Treatment of solid tumors by chemotherapy is usually failed in clinical because of the low effectiveness and side effects of chemodrugs [1]. Recent years' success of cancer immunotherapy, including monoclonal antibodies, cancer vaccines, adoptive cancer therapy and immune checkpoint therapy, has revolutionized traditional cancer treatment [[2], [3], [4]]. Manipulating of immune response in the tumor microenvironment becomes a powerful method for cancer treatment. However, challenges still exist in cancer immunotherapy [5]. Conventional cancer immunotherapeutic drugs with specific proteins or small molecular, whose therapeutic effect varies greatly in different patients because of the tumor heterogeneity with different antigen expression levels [6]. Also, the main components of traditional immunotherapy usually lose their bioactivity or target and lead to fail in vivo [7]. Preliminary evidences indicated that there will be promising synergistic effects when combining other types of therapies with immunotherapy [[8], [9], [10]].

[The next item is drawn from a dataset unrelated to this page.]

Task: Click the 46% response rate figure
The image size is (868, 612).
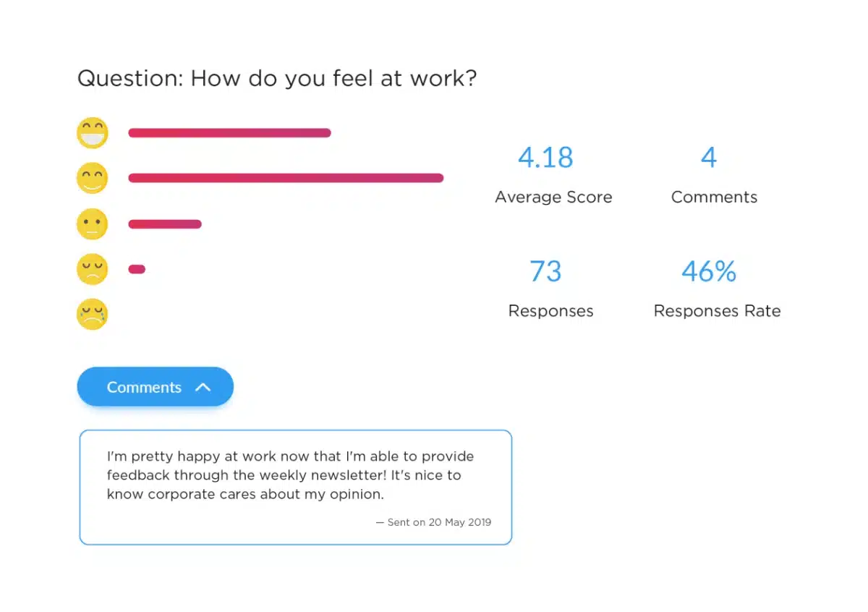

As is now principally recognized, nanoparticle-based drug delivery system has the capacity to improve cancer treatment by packaging and protecting chemodrugs, and delivering them to the target cells [11,12]. Polymer nanoparticles usually offer great advantages by delivering a higher concentration of chemodrugs to tumor microenvironment [13]. However, the encapsulation of some hydrophilic drugs in polymer carriers is still not up to scratch. Researchers have developed nanoscale liposomal polymeric gels co-delivery TGF-β inhibitor and immunostimulatory IL-2 to increase the survival of tumor-bearing mice [14]. Also, Toll-like-receptor-7 agonist and indocyanine green were co-encapsulated by traditional poly(lactic-co-glycolic) acid (PLGA) polymer cargo to generate immunological responses in tumor metastasis inhibition [15]. However, the chemotherapeutics seldom co-delivered with the immunomodulatory protein due to the intricacy of manipulating the different pharmacokinetics of small molecule and protein without external force.

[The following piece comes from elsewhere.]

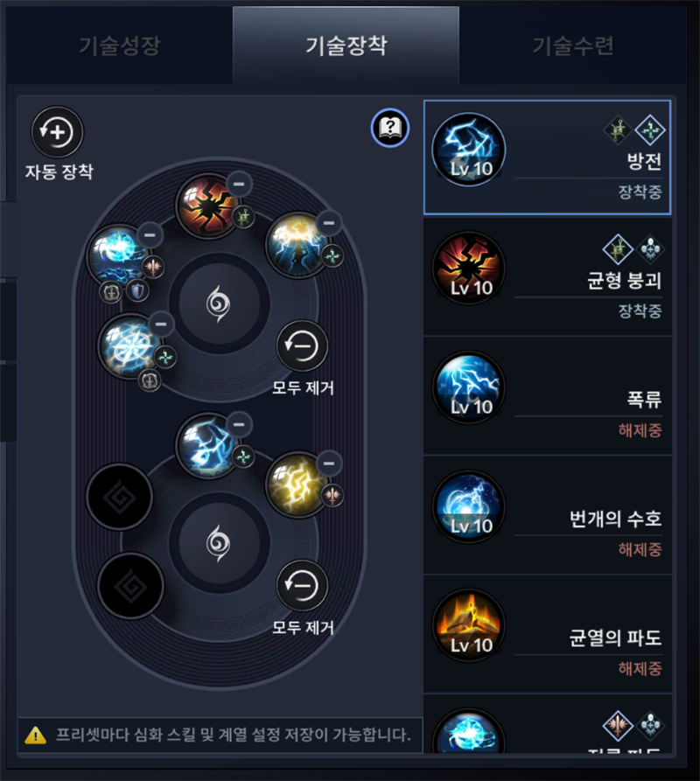Viewport: 700px width, 781px height.
Task: Click the lower empty skill slot on the lower wheel
Action: (130, 586)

Macrophage is a fundamental part of the innate immune defense mechanisms and an essential component of tumor microenvironment [16]. It can be characterized as pro-inflammatory M1 or anti-inflammatory M2 macrophage [17,18]. M1 macrophage secretes pro-inflammatory cytokines promote specific immunity to provoke antitumor immunity by inducing T cell recruitment and activation, while M2 macrophages produce anti-inflammatory cytokines which would support tumorigenesis [[19], [20], [21]]. Accumulating evidences have assumed that some specific nanoparticles, like iron oxide and polymer, have implication in macrophage polarization [[22], [23], [24]]. Fullerene derivatives, including fullerenol [C₆₀(OH)₂₂] and Gd-metallofullerenol [Gd@C₈₂(OH)₂₂], have also been reported as efficient immunoadjuvants for HIV-1 DNA vaccines and cancer therapeutic agents [25,26]. In our previous studies, Fullerene and its derivatives have been identified as imaging agents [27], metalloproteinase inhibitors [28] and radical scavengers [29]. Also, both fullerenol and Gd-metallofullerenol nanoparticles can arouse both strong immune responses and highly delivery capacity against malignant disease [30,31]. Nevertheless, the role of Gd-metallofullerenol mediated immune response in cancer treatment especially combining with chemodrugs is remained obscure.

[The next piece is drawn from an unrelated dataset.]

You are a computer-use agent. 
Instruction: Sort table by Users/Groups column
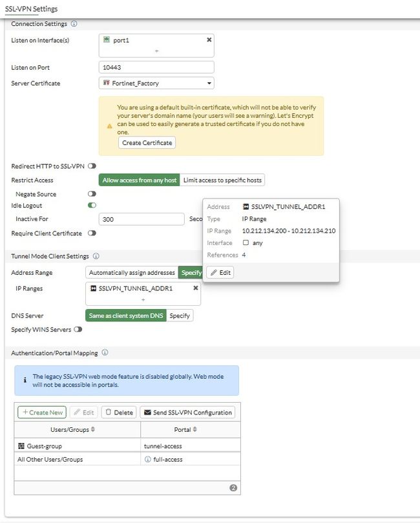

Herein, we developed a co-delivery nanosystem which utilized PEG-PLGA polymer to envelop Gd-metallofullerenol and Dox drug that realized combined cancer treatment with chemo-toxic effect and immunomodulation. Via this elaborate design, the Dox treatment effectiveness was significantly enhanced in vivo. By regulating the ratio of M2 to M1 phenotype in tumor microenvironment, Gd-metallofullerenol nanoparticles achieved the immune modulation with potential anti-tumor activity and significantly improved the encapsulation efficiency of Dox in polymer cargo. Furthermore, the combined delivery of Dox and Gd-metallofullerenol attained synergistic anti-tumor effect of chemo-immunotherapy. Therefore, our strategy that combining Gd-metallofullerenol immune-provoking with chemotherapy will be benefit for improving the effectiveness of cancer therapy.